Un enfant dort sous les yeux de ses parents attendris. La guerre fait irruption, l'entraînant avec sa mère dans la fuite et l'exode. Dans cette pièce du dramaturge israélien Hanokh Levin, humour grinçant et fantaisie cohabitent avec des fragments reconnaissables de l'histoire du XXe siècle, comme en un kaléidoscope terrifiant. Mais s'agit-il du monde ou d'un cauchemar du monde ? Entouré de la troupe du TNS, Stéphane Braunschweig retrouve plusieurs de ses thèmes favoris, comme la présence en l'adulte du regard de l'enfant.




« Ai-je rêvé, ou suis-je éveillé ? N’étaient-ce que visions maladives ce que jusqu’à présent j’ai vu ? Est-elle effacée l’image de Dieu en l’homme ? » se demandait Brand à la fin de la pièce d’Ibsen, au moment de constater l’échec de son projet de « réparer le malheur du monde ». Comme s’il demandait : le monde est-il réellement tel que je l’ai vu, définitivement dégradé et irrécupérable ? Ou bien est-ce moi qui en ai fantasmé la noirceur ? Du monde ou de moi, qui est le plus grand malade ?


L’enfant rêve de Hanokh Levin s’ouvre sur l’image tranquille d’un enfant qui dort ; autour de son lit, ses parents se réjouissent qu’il se soit enfin endormi, presque heureux qu’il repose là comme un mort.
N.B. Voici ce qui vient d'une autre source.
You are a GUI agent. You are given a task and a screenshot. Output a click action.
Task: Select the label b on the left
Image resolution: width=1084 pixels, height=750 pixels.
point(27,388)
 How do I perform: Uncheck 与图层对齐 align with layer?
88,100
En une image simple et quelques mots, Levin a posé là l’existence de tout enfant dans ce qu’elle suscite d’angoisse irréductible pour tout parent : angoisse qu’il meure, angoisse qu’il vive, angoisse de l’avoir mis au monde dans un monde pas fait pour lui.
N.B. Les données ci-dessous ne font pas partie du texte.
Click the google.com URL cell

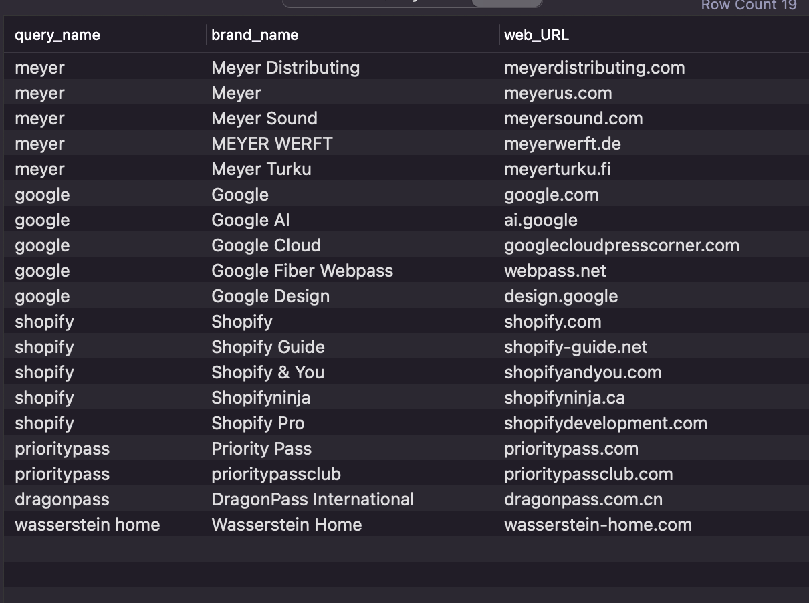click(x=551, y=195)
Et le voilà qui justement surgit dans la chambre silencieuse de l’enfant, ce monde extérieur fait de bruit et de fureur qui évoque aussitôt rafles et pogroms – c’est un groupe de persécutés poursuivis par des soldats persécuteurs. Parmi les premiers, un violoniste ensanglanté s’étonne que la musique n’adoucisse pas les moeurs ; parmi les seconds, une « femme née pour l’amour » commence par s’indigner de la cruauté des soldats, mais ne résiste pas à la jouissance de se venger des yeux encore vierges de l’enfant.
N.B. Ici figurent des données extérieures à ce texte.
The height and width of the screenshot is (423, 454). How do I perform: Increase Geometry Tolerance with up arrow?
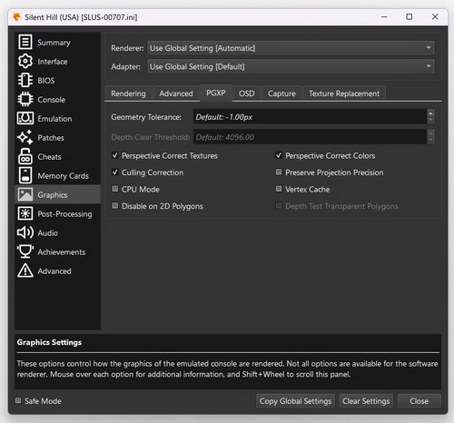(x=430, y=113)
Rêve-t-il ou est-il éveillé, cet enfant dont on s’évertue à tuer l’innocence en humiliant puis en abattant son père sous ses yeux ? Et nous qui savons que la réalité excède parfois en horreur les fantasmes noirs que nous en avons, nous qui ne sommes plus des enfants mais qui rêvons souvent de le redevenir, nous qui sommes tentés de nous fermer les yeux et qui craignons d’ouvrir ceux de nos enfants encore endormis dans le fracas du monde, quel théâtre devrions-nous leur faire pour qu’ils gardent l’appétit de la vie comme du sein de leur mère ?


Au monde tel qu’il est, Hanokh Levin oppose le monde tel qu’il le voit, l’air de dire que celui-ci du moins n’est qu’un rêve, ou qu’un cauchemar si l’on veut. À la violence absurde du monde, il oppose son ironie noire, cinglante et stimulante à la fois, et salutairement nous reconduit vers le quotidien parfois plus rassurant et plus drôle de nos angoisses et de nos interrogations les plus intimes.